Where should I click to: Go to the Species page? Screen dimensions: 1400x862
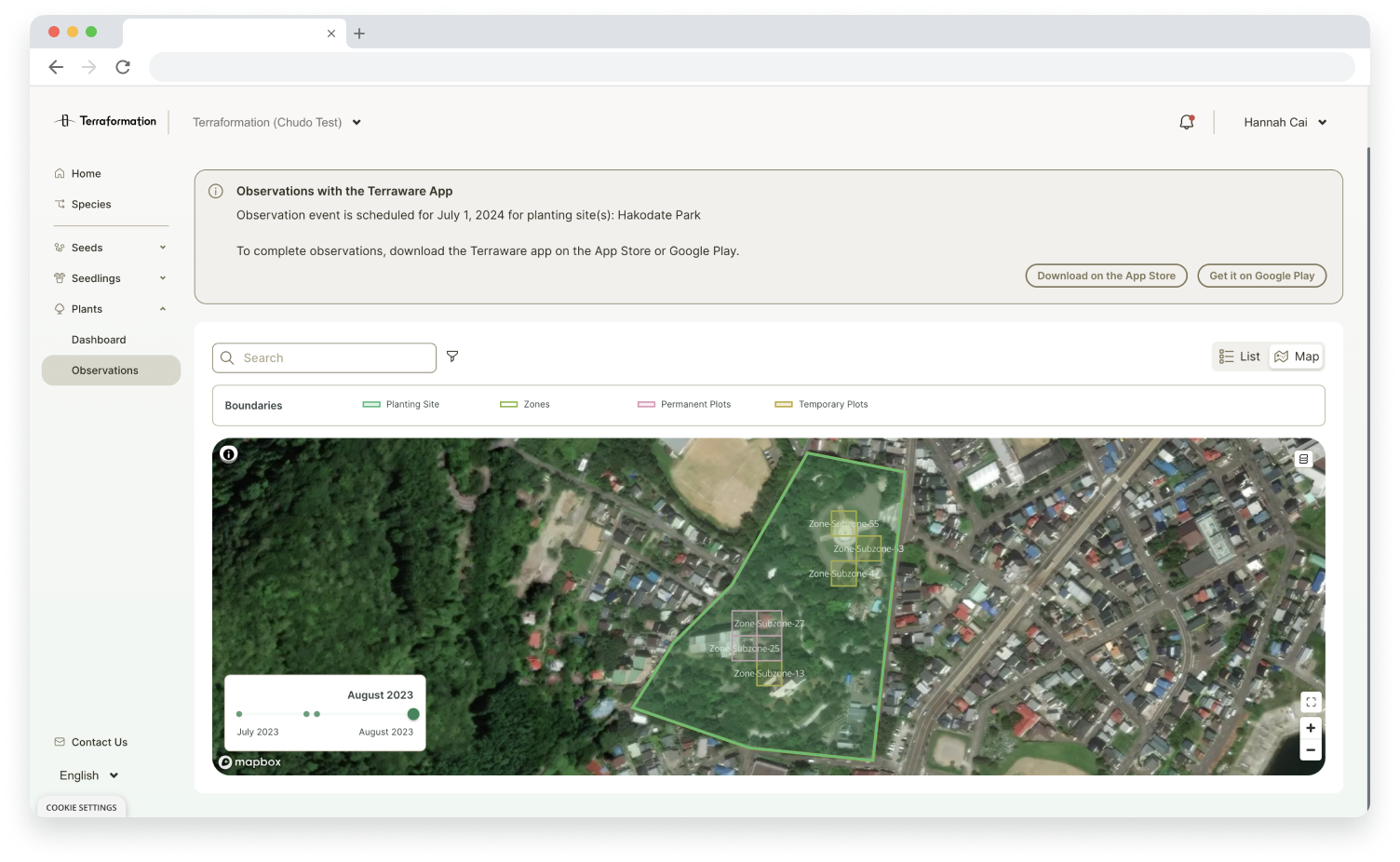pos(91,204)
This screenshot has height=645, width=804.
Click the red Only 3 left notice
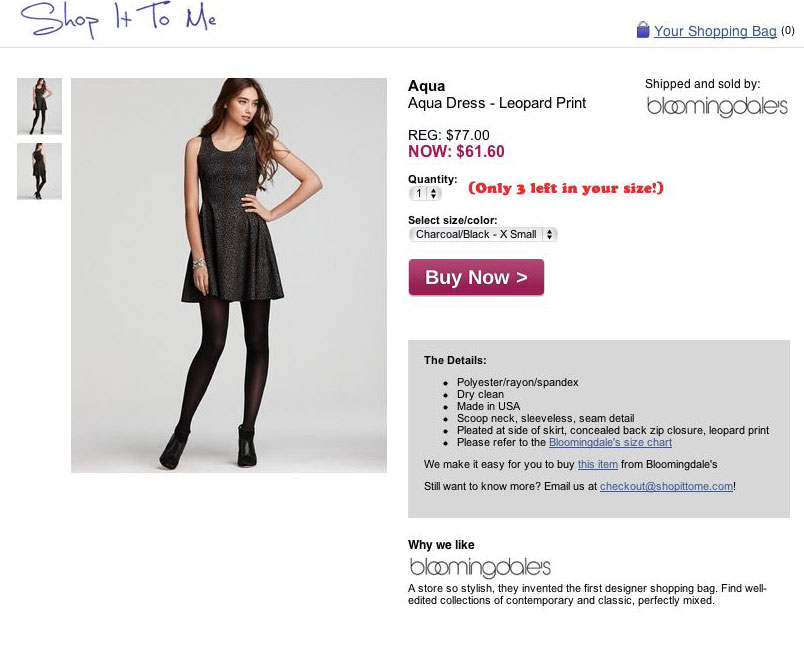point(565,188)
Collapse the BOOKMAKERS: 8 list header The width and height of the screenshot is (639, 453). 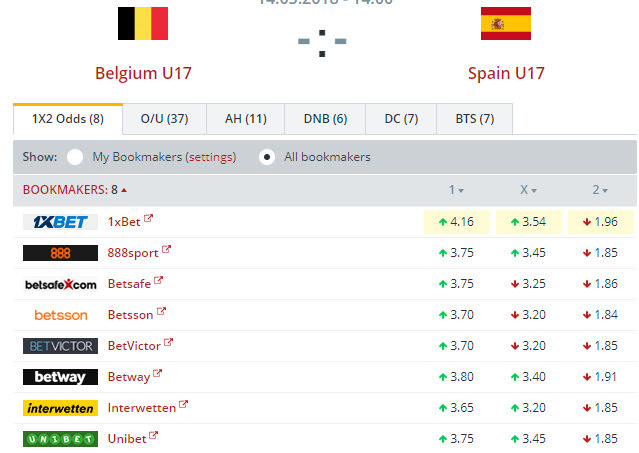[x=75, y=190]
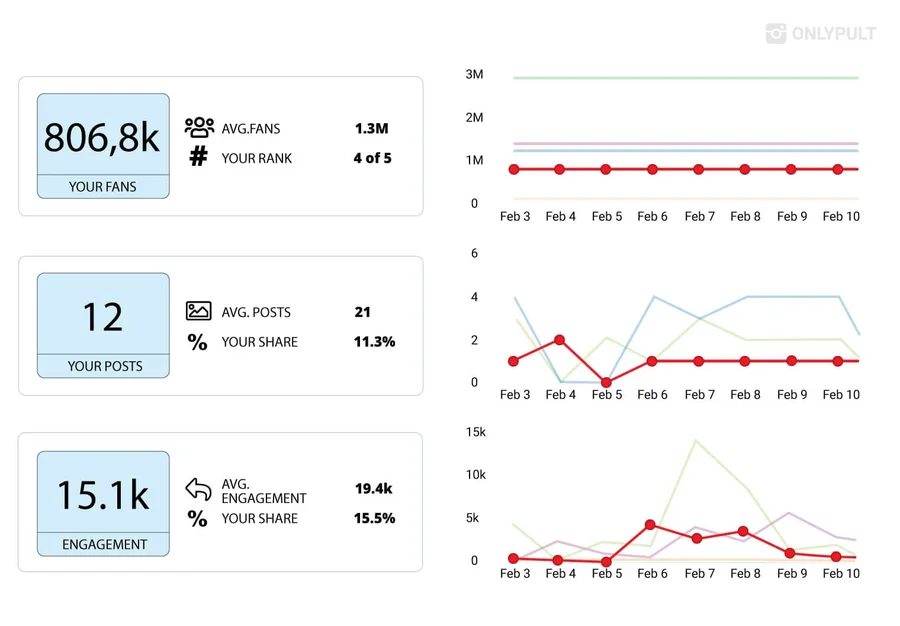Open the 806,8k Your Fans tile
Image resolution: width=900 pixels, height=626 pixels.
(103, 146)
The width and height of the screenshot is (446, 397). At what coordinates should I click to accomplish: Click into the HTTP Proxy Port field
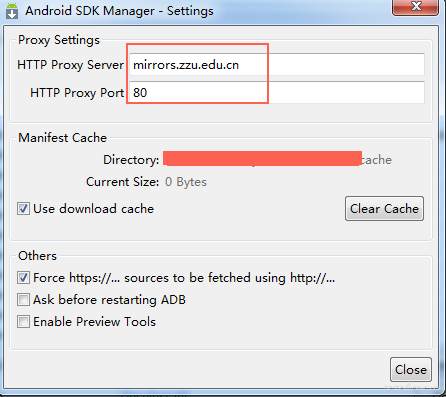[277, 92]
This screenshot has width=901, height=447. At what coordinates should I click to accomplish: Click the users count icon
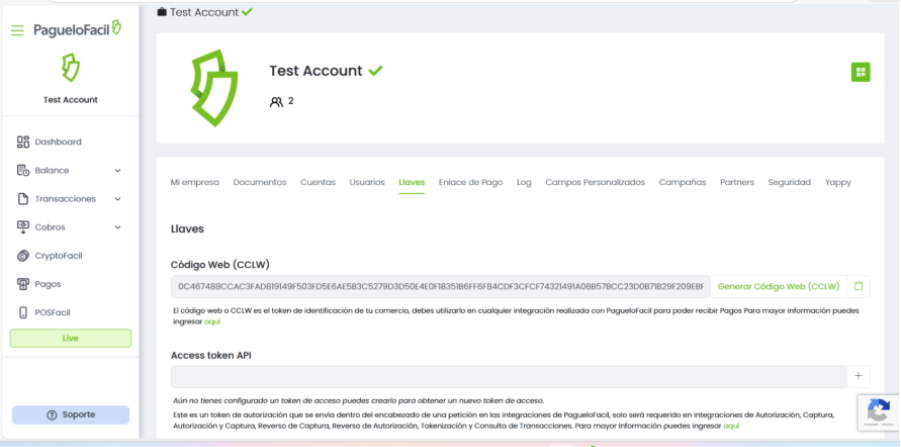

Work to do:
Quote the stretch of the records from the line that contains "The width and height of the screenshot is (446, 397)." through the end of the records, omitting the pictures.

Reply to the task:
The width and height of the screenshot is (446, 397). At what coordinates should I click to accomplish: Click into the HTTP Proxy Port field
[277, 92]
This screenshot has width=901, height=447. At what coordinates should I click to accomplish: Click the users count icon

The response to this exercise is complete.